On était le 8 mars 2012 après la manif’ pour le droit des femmes et on devait aller faire un collage à Paris pour informer les habitant-e-s du quartier de la tenue d’une conférence du Bloc Identitaire intitulé « La France en danger », qui invitait un suprémaciste blanc proche du Ku Klux Klan.
On finit par se faire serrer comme des bleus, direction un premier commissariat, on était que deux femmes sur les dix arrêtés. Les flics ayant emboutit leur propre voiture en arrivant comme des cow-boys, on a dû ravaler nos rires pour éviter un outrage à agent par dessus le marché.
En attendant la notification de notre garde à vue, je voulais prendre ma pilule en douce et un schmidt, dans un rictus salace me sort : « Tatata vous avez pas l’droit, pis t’façon vous risquez pas d’en avoir besoin bwahahahha ! ». Joyeux 8 mars ! J’ai donc dû demander à voir un médecin afin de pouvoir prendre mon cachet : direction l’Hôtel-Dieu.
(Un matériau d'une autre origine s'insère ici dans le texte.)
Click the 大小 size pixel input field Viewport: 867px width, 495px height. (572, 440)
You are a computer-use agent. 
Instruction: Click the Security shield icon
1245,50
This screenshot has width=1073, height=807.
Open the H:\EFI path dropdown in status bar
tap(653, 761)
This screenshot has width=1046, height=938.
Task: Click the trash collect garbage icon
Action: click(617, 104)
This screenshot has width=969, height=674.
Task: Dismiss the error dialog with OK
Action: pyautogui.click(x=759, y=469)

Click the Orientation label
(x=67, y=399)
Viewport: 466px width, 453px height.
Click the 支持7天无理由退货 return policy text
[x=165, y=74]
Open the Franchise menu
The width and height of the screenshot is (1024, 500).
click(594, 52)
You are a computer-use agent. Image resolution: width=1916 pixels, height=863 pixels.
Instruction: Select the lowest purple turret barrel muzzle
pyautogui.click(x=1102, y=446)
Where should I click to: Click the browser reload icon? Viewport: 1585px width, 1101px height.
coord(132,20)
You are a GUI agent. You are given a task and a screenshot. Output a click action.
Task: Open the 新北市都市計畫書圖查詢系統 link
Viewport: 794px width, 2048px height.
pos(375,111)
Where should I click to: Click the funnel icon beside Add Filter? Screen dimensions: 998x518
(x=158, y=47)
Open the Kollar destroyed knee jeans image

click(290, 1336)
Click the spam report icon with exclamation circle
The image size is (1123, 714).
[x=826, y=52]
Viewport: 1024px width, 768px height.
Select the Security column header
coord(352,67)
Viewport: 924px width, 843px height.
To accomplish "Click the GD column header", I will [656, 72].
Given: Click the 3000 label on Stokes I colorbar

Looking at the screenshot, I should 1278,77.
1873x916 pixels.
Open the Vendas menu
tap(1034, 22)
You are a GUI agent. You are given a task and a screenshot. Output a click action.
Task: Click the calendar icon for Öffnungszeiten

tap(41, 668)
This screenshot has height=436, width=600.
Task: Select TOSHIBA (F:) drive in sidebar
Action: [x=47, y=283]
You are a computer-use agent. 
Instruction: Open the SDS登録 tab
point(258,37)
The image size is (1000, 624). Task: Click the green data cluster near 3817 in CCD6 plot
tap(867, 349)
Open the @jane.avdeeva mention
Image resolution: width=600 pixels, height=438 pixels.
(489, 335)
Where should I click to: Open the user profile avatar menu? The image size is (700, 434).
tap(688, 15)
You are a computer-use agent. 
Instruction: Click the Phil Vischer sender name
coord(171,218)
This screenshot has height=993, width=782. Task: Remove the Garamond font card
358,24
Avant la mise en cellule on m’avait laissé mon soutien-gorge, mais avant de m’emmener à 3h du mat’ voir le doc un des deux flics a affirmé qu’il fallait que je l’enlève. Une fois là-bas on me met dans une cellule mixte (avant, c’était séparé hommes/femmes) en me disant ces paroles rassurantes : « Si on vous embête, criez très fort ! ». Les fois suivantes – durant les 64 heures qu’ont duré la garde à vue – j’ai pas voulu retourner chez le doc pour la pilule, mon cycle était foiré.
L’audition s’est faite à 4h du mat’ sans avoir vu mon avocate, avec les pressions classiques, menaces pour qu’on dénonce, qu’on dise à quelle mouvance on appartient. Moi, j’avais pas été formée encore à comment réagir en GAV, exercer son droit au silence notamment, mais je m’en suis tirée et j’ai fait réimprimer beaucoup de fois le procès verbal en corrigeant les erreurs d’orthographe, grammaire, etc. Pour faire chier, ouais.
Après un passage dans un deuxième comico, spécialisé dans les bandes organisées (coucou loi Sarkozy), on nous signifie la prolongation de la garde à vue et vers 22h on nous menotte, direction le panier à salade et le 36 Quai des Orfèvres, section anti-terroriste de la Brigade Criminelle. Oui, pour un collage. Comme dans chaque commissariat prise d’empreintes, mais là, la nouveauté c’est la prise de photos sous tous les profils pour informer le fichier GASPARD (ça veut dire « rat » en argot parisien du XIXème siècle), l’un des nombreux fichiers illégaux. Puis la prise d’ADN sous la menace d’une forte amende.
On finit cette aventure sans sommeil au dépôt du Tribunal de Grande Instance de Paris. C’est non-mixte, format cellule de prison, et pour les femmes ce sont les sœurs de Notre Dame de la Miséricorde qui prennent soin de nos corps et de nos âmes égarées. Petit luxe : une douche, après 64h de privation de liberté. Et surtout la Mère supérieure venant nous dire à ma camarade et moi, en attendant notre déferrement au parquet : « Mais alors vous êtes françaises, d’habitude on a que des étrangères ici, les françaises sont sages je comprends pas ». Être là en tant qu’antifasciste, antiraciste et rester coite. Et de conclure : « Et vous êtes née en province, fallait y rester : Paris est une ville de tentation voyons. »
Au procès, on aura écopé d’amendes plus fortes que celles demandées par la Procureur qui nous traitait déjà de « délinquants ». Le patron qui accueillait la conférence, proche de Sarkozy, a réclamé des dédommagements pour avoir traumatisé ses employé-e-s avec nos messages antiracistes : c’est certain que le racisme est moins choquant. L’un des magistrates aura demandé à une camarade pourquoi elle n’avait pas d’enfants à son âge. À moi elle avait fait remarquer que j’étais de père inconnu. Bref, on a pas vécu le pire dans cette histoire, mais on a eu un bon aperçu de leurs violences.
Voltayrine

Dessin blanc sur fond noir : trois personnages, l’un derrière l’autre. Au premier plan, le plus petit est une religieuse. Derrière elle, plus grand, se tient un juge en robe et perruque qui lève son marteau. Derrière lui, immense, un membre du Ku Klux Klan dans son costume blanc à capuche brandit d’une main un fusil et de l’autre, une torche allumée.